C'est une triste histoire que celle de cette pierre. Jadis elle n'était pas, comme aujourd'hui, à demi enfoncée en terre, mais elle formait la table d'un grand autel » sur lequel les païens égorgeaient des hommes. Regardez cette petite rigole qui court le long du grès, c'est là que venait couler le sang des victimes. Mon doux Jésus, que de crimes ont été commis en ce lieu, que de cris de douleur ont répété les échos de la forêt, ma pauvre forêt si terrible autrefois et que, malgré tout, mes vieilles jambes aiment tant à parcourir. Voyez, c'est ici que saint Méen, le bon patron de chez nous, est venu lutter contre ces damnés de l'ancien temps. Il réussit à les mettre en fuite, puis il planta une belle croix sur ce grès où ruisselait jadis le sang des hommes, et où ne coula plus dès lors que le sang du Bon Dieu.

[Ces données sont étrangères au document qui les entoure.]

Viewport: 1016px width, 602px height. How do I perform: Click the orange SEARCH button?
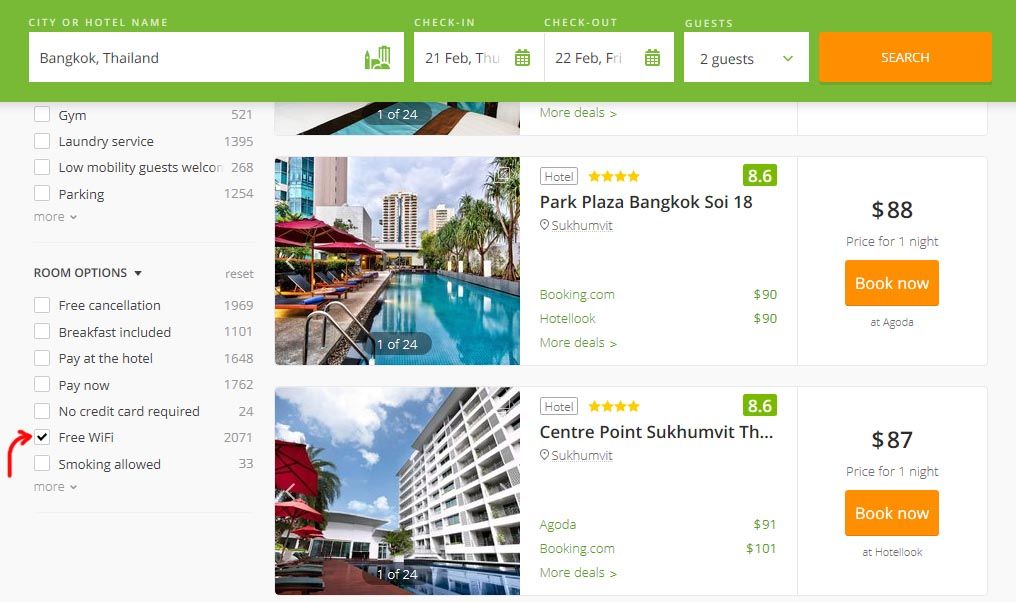click(905, 58)
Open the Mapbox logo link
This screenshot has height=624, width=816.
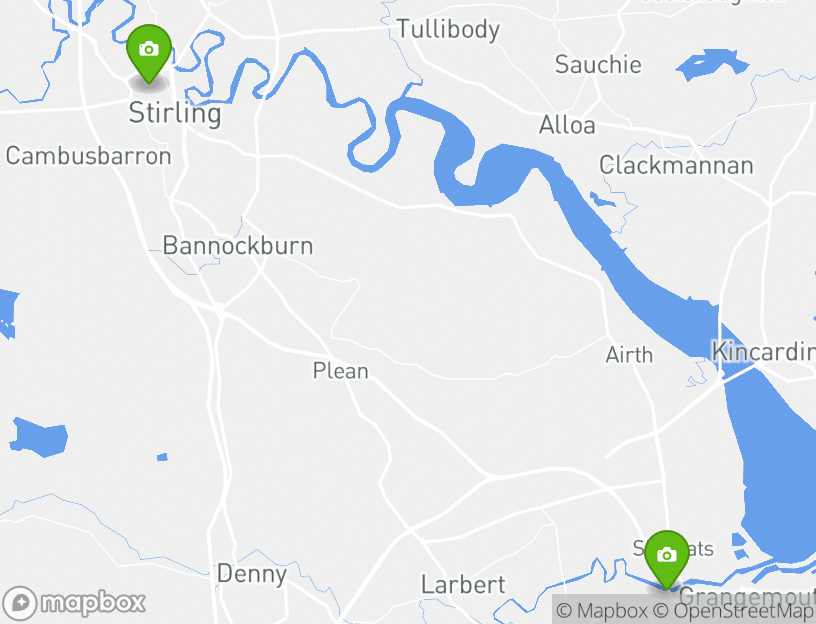[x=73, y=604]
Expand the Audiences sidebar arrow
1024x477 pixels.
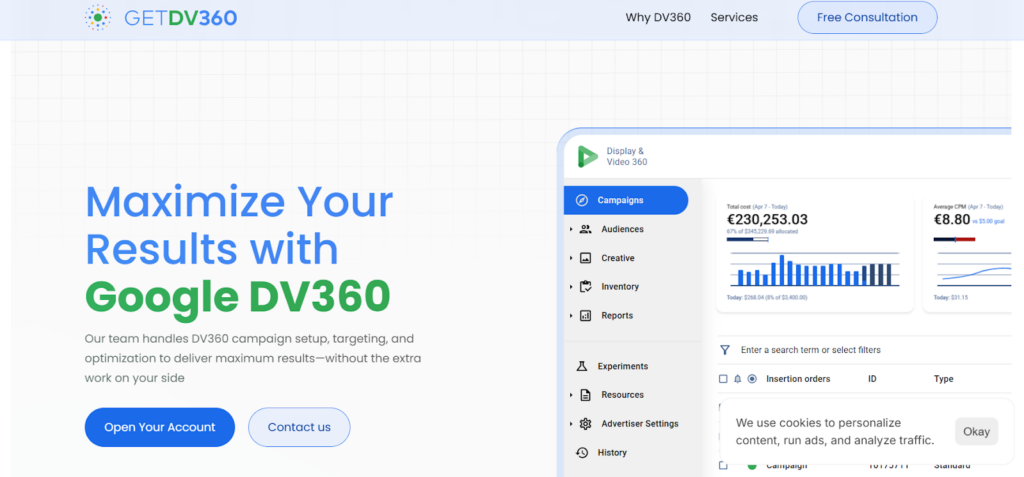tap(571, 229)
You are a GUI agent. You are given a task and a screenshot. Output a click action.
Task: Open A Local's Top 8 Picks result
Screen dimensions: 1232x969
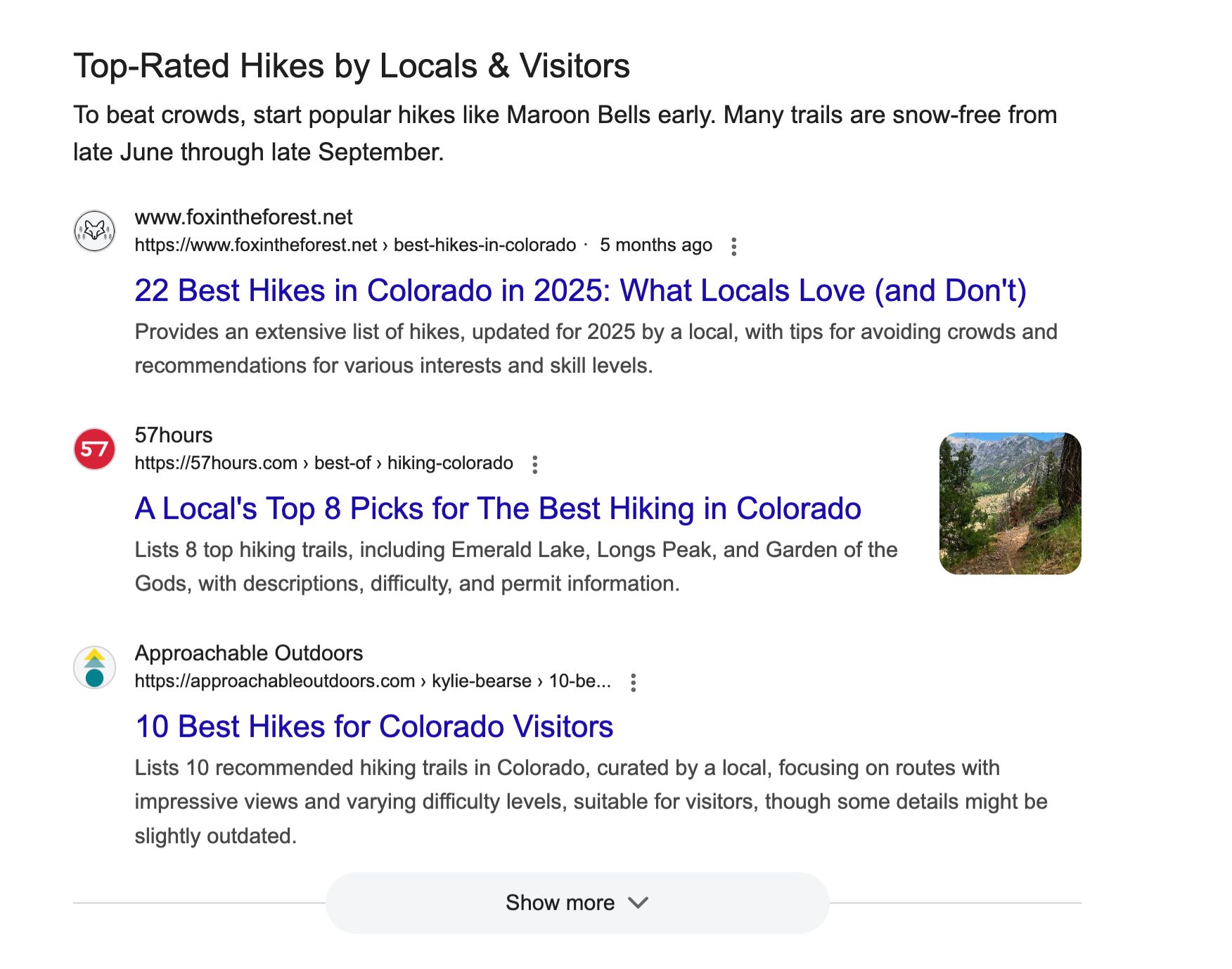497,508
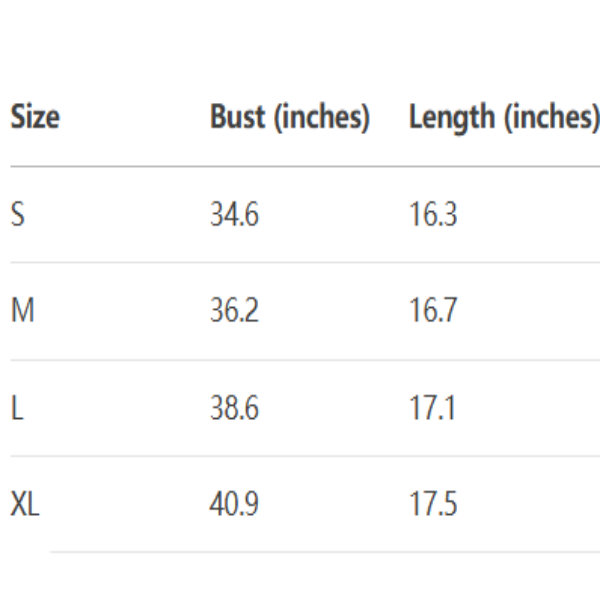Select the M size label
Screen dimensions: 600x600
20,312
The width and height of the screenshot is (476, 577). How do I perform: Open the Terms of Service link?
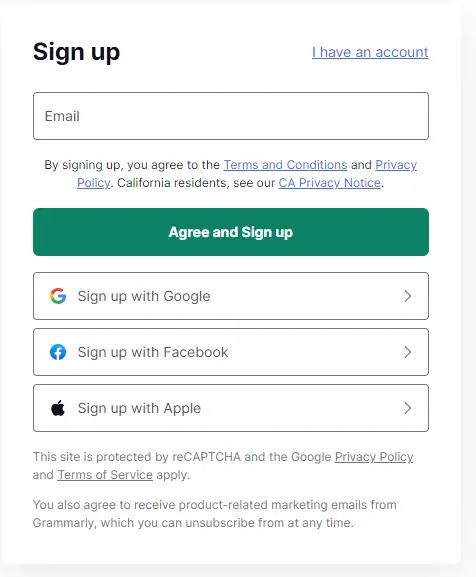(x=105, y=475)
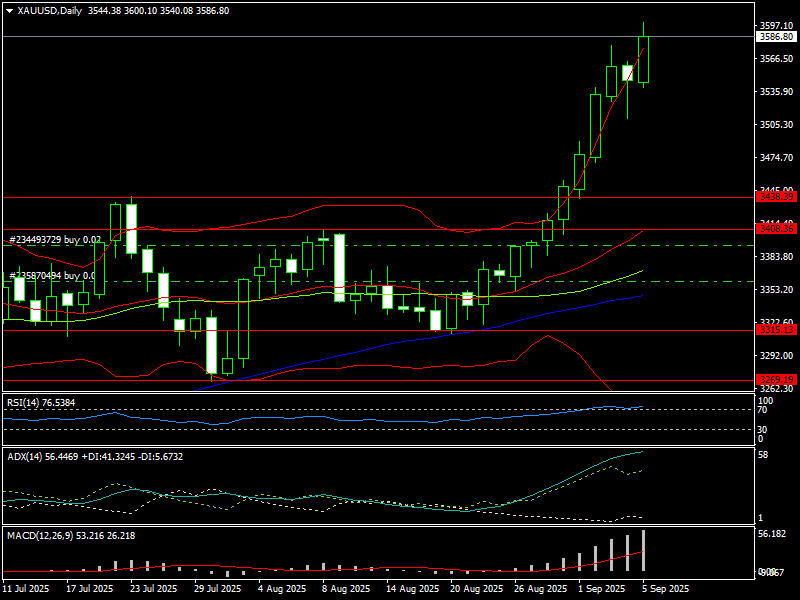Open the chart menu triangle beside XAUUSD

coord(9,11)
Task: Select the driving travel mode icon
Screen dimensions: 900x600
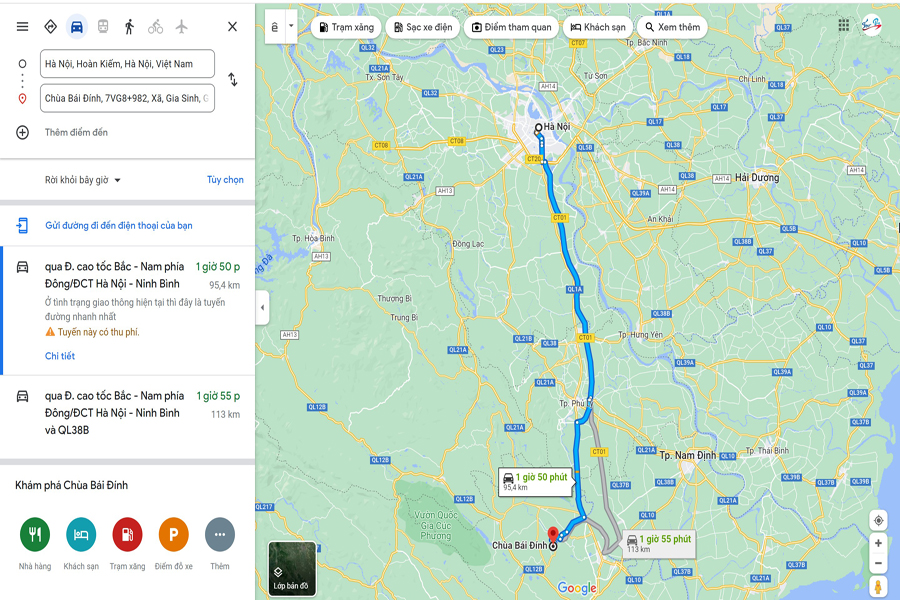Action: tap(76, 26)
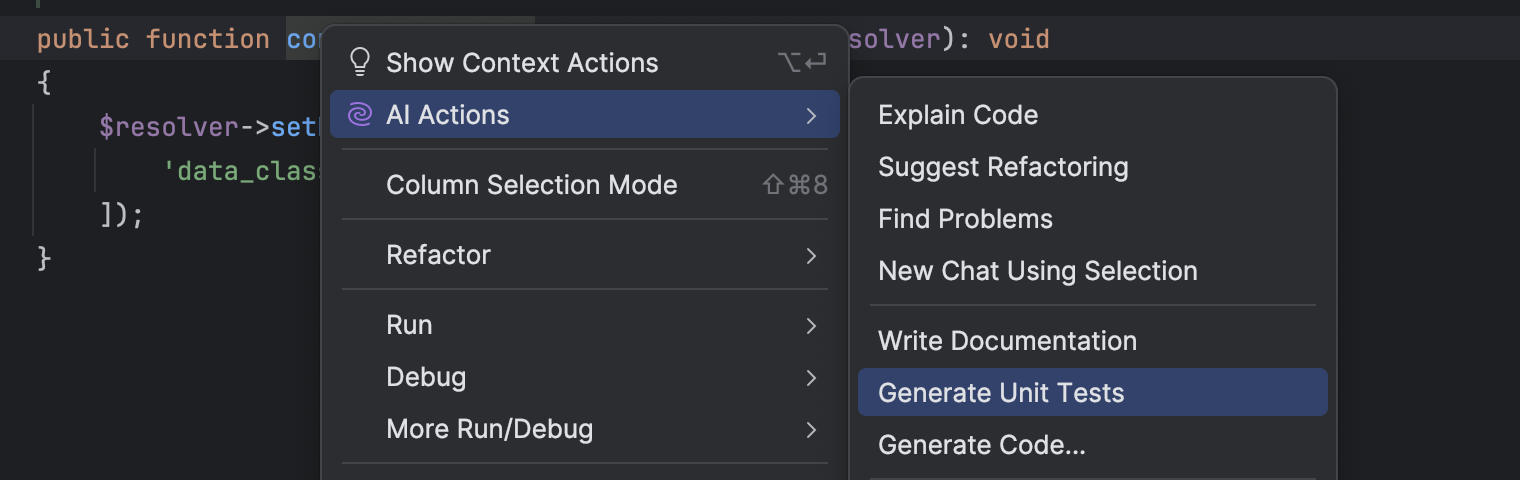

Or, un soir d'été, saint Méen avait réuni ses fidèles autour de la pierre, et là il chantait avec eux les cantiques chrétiens qui avaient remplacé les blasphèmes des païens. Tout à coup, le petit troupeau entendit près de lui des cris horribles ; en un instant la forêt s'éclaira de lueurs affreuses comme celles de l'enfer, et les pauvres chrétiens furent environnés par une bande de forcenés qui poussaient des hurlements de rage.

Le saint, surpris, s'arrêta ; son beau et doux regard se porta vers cette troupe ennemie, puis triste, mais calme comme une victime prête au sacrifice, il demeura agenouillé près de la pierre et continua de prier.

Les païens, en armes, s'avancèrent, et une voix pleine d'insultes et de menaces prononça le nom de Méen. Au son de cette voix bien connue, le moine se retourna et pâlit. Il avait tout compris ; il venait de reconnaître un des siens, un chrétien qu'il avait élevé dans son monastère, nourri de son pain, et qu'il aimait, comme mon vieux cœur de grand'mère aime ses petits-enfants. Alors, une figure sombre et terrible se détacha et s'avança vers l'autel : c'était le renégat qui venait payer son bienfaiteur.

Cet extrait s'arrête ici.